Sitting on the same panel was Marc Edwards, a now famous environmental engineering professor from Virginia Tech. Edwards not only helped to spotlight Flint, Michigan’s water crisis, but years earlier he investigated a public health disaster in Washington D.C. that ended with a Congressional investigation.
This year, Edwards did some water sampling in Milwaukee.
“I think I agree that they’re probably meeting the EPA’s Lead and Copper Rule, but it’s now acknowledged that this rule is 25 years old," he said. "It’s full of loopholes, it’s not sufficiently protective and the idea that we were going to coat these pipes with orthophosphate and make the water safe to drink, it looks a little naive in retrospect. And anyone who has looked at this problem, now feels this way."

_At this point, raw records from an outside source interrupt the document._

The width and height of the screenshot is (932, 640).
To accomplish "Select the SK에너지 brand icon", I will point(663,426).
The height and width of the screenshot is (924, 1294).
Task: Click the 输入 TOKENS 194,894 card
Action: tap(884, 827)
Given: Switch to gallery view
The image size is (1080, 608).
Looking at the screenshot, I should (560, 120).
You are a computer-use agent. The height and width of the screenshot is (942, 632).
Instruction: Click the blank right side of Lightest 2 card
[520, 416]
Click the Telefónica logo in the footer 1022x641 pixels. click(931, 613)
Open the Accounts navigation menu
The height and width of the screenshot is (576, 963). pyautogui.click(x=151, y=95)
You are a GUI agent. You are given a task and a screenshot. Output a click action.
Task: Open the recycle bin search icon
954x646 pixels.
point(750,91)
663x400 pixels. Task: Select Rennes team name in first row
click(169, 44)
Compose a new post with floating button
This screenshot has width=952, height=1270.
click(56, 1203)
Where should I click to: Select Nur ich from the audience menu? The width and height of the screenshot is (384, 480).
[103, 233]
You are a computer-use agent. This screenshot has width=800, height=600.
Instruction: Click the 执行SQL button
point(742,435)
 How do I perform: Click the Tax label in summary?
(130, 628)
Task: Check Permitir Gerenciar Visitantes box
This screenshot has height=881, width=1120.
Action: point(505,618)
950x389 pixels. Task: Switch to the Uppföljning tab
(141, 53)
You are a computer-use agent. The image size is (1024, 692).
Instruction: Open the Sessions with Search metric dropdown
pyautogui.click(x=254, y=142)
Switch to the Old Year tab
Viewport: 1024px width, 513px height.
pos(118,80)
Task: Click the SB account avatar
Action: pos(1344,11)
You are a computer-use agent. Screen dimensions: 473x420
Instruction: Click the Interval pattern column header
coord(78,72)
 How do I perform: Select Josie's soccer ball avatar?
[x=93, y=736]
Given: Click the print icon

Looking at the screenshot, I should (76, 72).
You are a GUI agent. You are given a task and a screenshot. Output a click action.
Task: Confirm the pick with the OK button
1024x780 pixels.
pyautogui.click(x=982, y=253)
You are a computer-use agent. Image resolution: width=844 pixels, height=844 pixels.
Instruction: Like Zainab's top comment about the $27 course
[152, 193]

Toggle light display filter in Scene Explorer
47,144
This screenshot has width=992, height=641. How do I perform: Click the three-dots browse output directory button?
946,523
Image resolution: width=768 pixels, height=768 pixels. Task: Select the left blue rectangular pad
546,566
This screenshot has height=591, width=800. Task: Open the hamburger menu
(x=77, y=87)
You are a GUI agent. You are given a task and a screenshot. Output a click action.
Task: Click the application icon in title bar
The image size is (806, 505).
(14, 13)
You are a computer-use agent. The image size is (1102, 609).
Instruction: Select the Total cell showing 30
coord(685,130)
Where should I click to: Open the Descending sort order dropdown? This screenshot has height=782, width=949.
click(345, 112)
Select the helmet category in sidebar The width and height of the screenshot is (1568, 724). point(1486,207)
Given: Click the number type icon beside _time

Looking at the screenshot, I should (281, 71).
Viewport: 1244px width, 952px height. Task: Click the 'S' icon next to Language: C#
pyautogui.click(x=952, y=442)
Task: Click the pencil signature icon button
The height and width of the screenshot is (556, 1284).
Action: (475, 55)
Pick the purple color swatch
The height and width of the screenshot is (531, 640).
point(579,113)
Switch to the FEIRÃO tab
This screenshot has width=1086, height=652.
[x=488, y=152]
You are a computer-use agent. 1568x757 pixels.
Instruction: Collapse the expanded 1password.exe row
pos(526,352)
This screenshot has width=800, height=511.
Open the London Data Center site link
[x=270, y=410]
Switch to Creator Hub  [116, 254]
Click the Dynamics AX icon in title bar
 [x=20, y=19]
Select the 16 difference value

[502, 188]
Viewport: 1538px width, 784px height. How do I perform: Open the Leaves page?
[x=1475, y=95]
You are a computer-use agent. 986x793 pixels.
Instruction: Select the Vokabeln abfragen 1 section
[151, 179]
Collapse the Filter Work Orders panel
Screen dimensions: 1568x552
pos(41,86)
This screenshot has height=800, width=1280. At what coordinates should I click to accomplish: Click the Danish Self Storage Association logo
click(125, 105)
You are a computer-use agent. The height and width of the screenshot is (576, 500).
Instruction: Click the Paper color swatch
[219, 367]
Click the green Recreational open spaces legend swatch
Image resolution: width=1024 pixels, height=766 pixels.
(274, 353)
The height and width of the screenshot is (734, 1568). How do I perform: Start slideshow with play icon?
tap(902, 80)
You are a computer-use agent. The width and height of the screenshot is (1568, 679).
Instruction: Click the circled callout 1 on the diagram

READ: Lead Levels Below EPA Limits Can Still Impact Your Health
Edwards believes Milwaukee is, as he put it, beginning to get its act together.
“At least since early this year, they’ve been honest about this problem. Acknowledging the dangers of partial pipe replacements and further acknowledging that as long as lead pipes are there, the water is not safe for vulnerable populations,” he said.
Edwards said installing filters on faucets will buy Milwaukee time to safely replace lead lateral lines that blanket the city.
READ: DNR & Milwaukee Leaders Agree: Wisconsin Must Do More to Protect Residents from Lead in Water
He pointed out that filters have proven to be extremely effective. “Even in Flint, where we had tens of thousands of parts per billion lead coming out of the tap, EPA took hundreds of samples from those worst-case homes and never found a case where more than 2 or 3 ppb was going through the filter. So the filters have worked in our lab, they’ve worked in the field. I think we need to better utilize the tool,” he said.
Cities such as Flint or Milwaukee are far from the only places grappling with aging infrastructure and the threat of lead or other contaminants. Edwards said the American public needs to be able to count on the federal agencies charged with safeguarding health and the environment.
“If they can stand up and claim they did nothing wrong in Flint, Michigan, why on earth should we trust them? We have to have trust in our government science agencies. They should to be held to the highest standard, not the lowest,” he said.
Though Edwards might come across as a doom and gloom type, the reality is, he said, he’s just not satisfied yet.
“It’s not good enough at the EPA, at our agencies, it’s not good enough at our academia. And unless we get this culture changed, we’re all going pay a horrible price. I believe in my heart, we are going to get a change,” Edwards said.